Speciality coffee beans are generally only available in small batches as they are a single harvest of a particular varietal of coffee beans from a distinct geographical location. So quite literally with regards to speciality coffee when its gone its gone (unless the next coffee harvest is as good)

The term Speciality coffee refers to the whole process of coffee bean production from farmer and the farm through the handling of the coffee cherries and their preparation prior to shipping through to final roasting and how the coffee is extracted from the final roasted coffee beans.

According to the Specialty Coffee Association (SCA), coffee beans that achieve a quality or “Q” score of 80 or above on a 100-point scale are graded “specialty”.

Coffee grows pretty much all over the equatorial zone. This is also tied to different altitude levels or meters above sea level that coffee can grow in. You might not realize it, but where coffee grows has a significant difference in its tasting notes, scent, how you roast it, how you brew it, and all its other qualities.

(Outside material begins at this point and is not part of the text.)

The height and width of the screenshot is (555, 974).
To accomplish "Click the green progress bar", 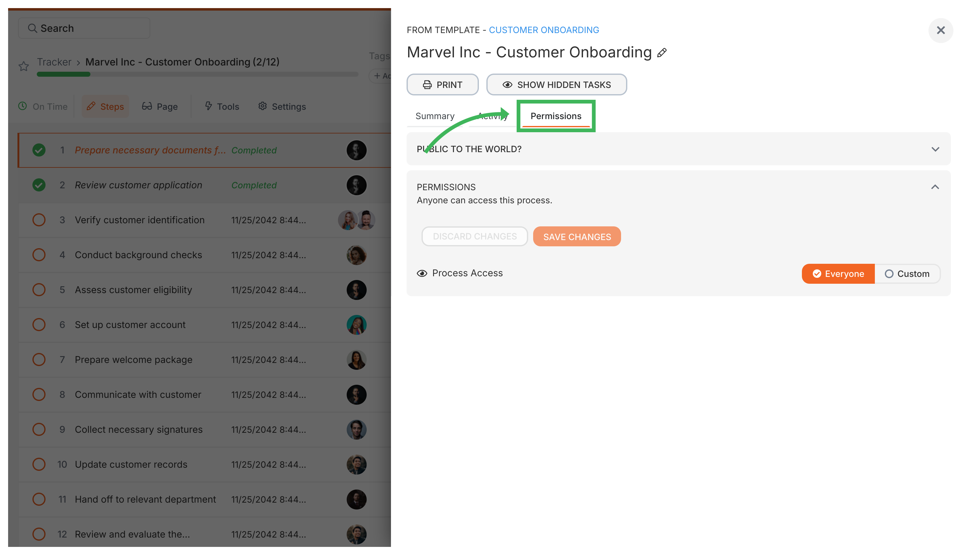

When a coffee tree is harvested, the beans are actually in this cherry-like casing. They are called coffee cherries, or just cherries or berries, or whatever you really want to call them. This means that the coffee beans are actually inside these cherries and to get to it the coffee has to be processed.

Natural Processing: After harvest, the cherries are allowed to ferment before removing the cherry flesh/casing and separating the coffee beans. During this fermentation period, the coffee absorbs some of the fruity flavors from the cherry and this is very clear in the taste. This is the original way of processing coffee and originated in Ethiopia.

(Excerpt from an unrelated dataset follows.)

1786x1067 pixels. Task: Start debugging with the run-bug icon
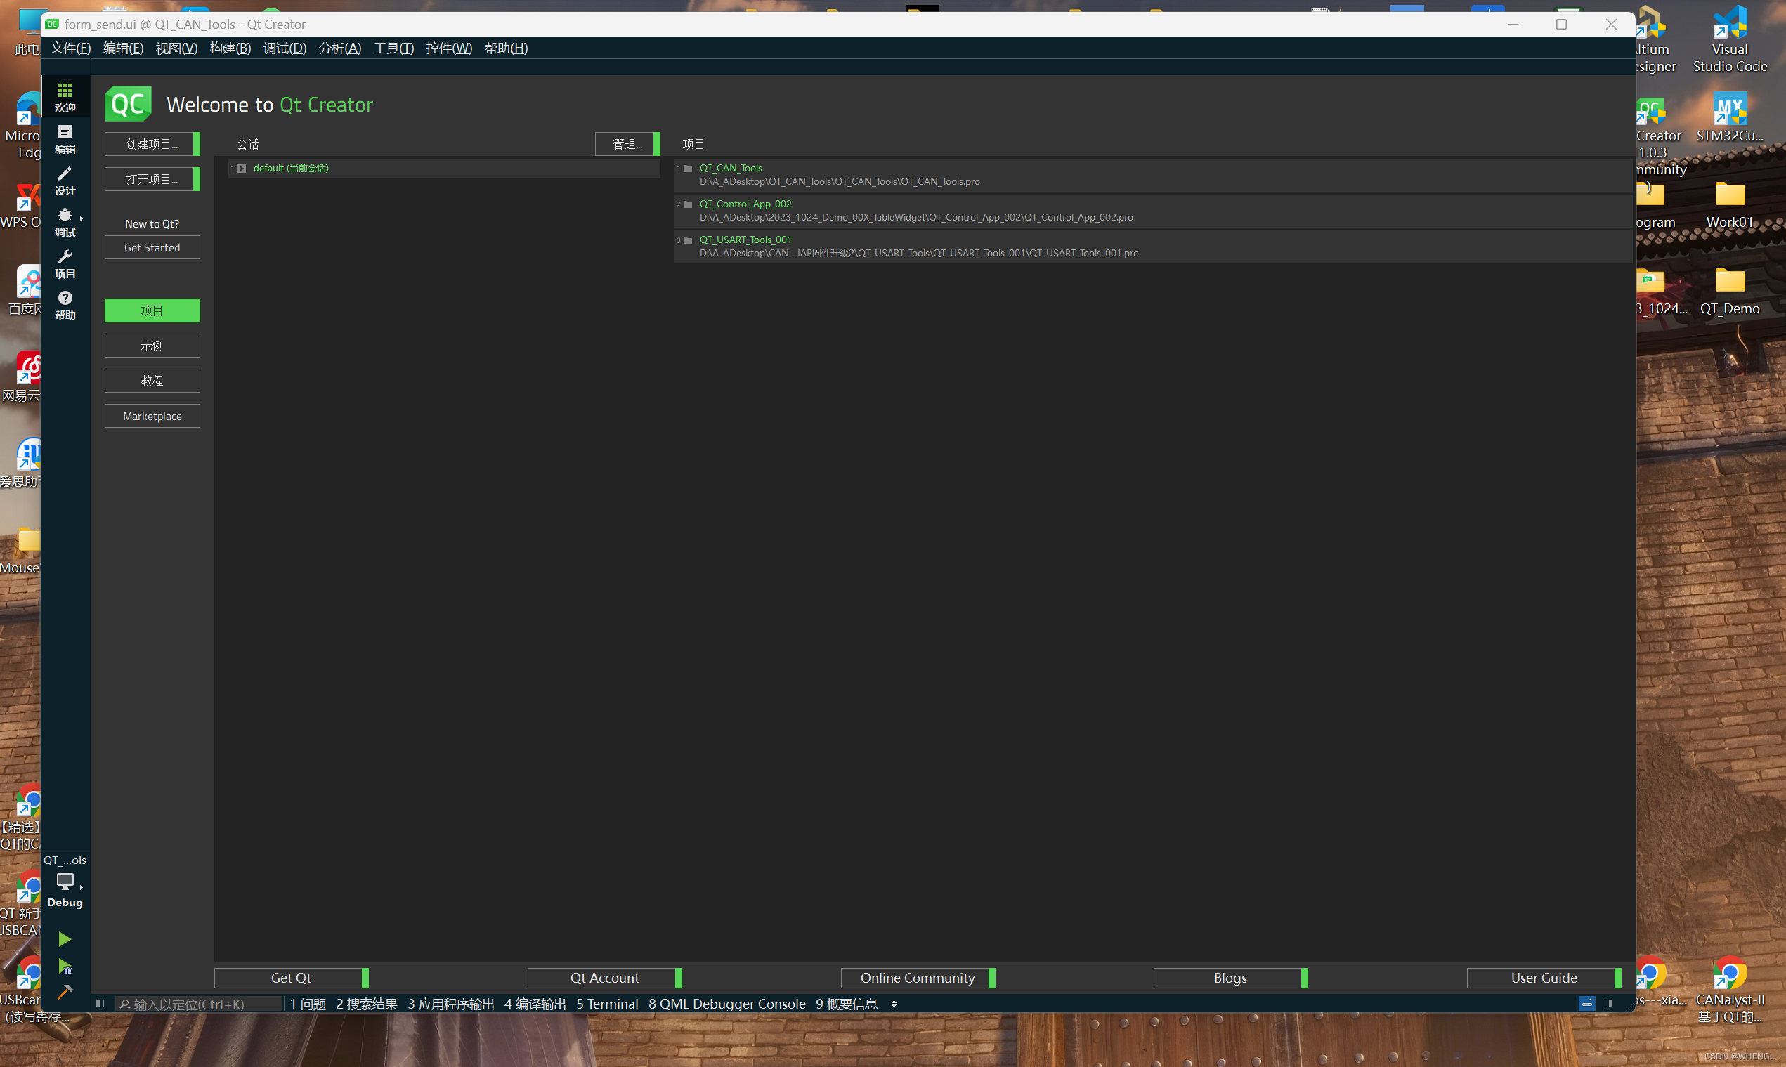pos(65,966)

Washed Processing:  The cherry is removed (washed) and then the beans are dried. You are trying to get the coffee’s unaltered flavors so fermentation is avoided and/or controlled. As you can imagine, this requires a lot of water and it does produce high-quality coffee. So today this is the most used coffee processing method in the world.

Honey Processing: The coffee beans, still coated with mucilage, are then stored for up to a day. Following this waiting period, the mucilage is washed off and the parchment coffee is partially dried in the sun before sale at 10% to 12% moisture content. 

We believe that seasonality is great, and we’re doing what we can to have fresh coffee arrivals throughout the year. We are trying to cover the seasons accordingly with our selections and origins to always make sure there will be availability of great fresh coffees in stock.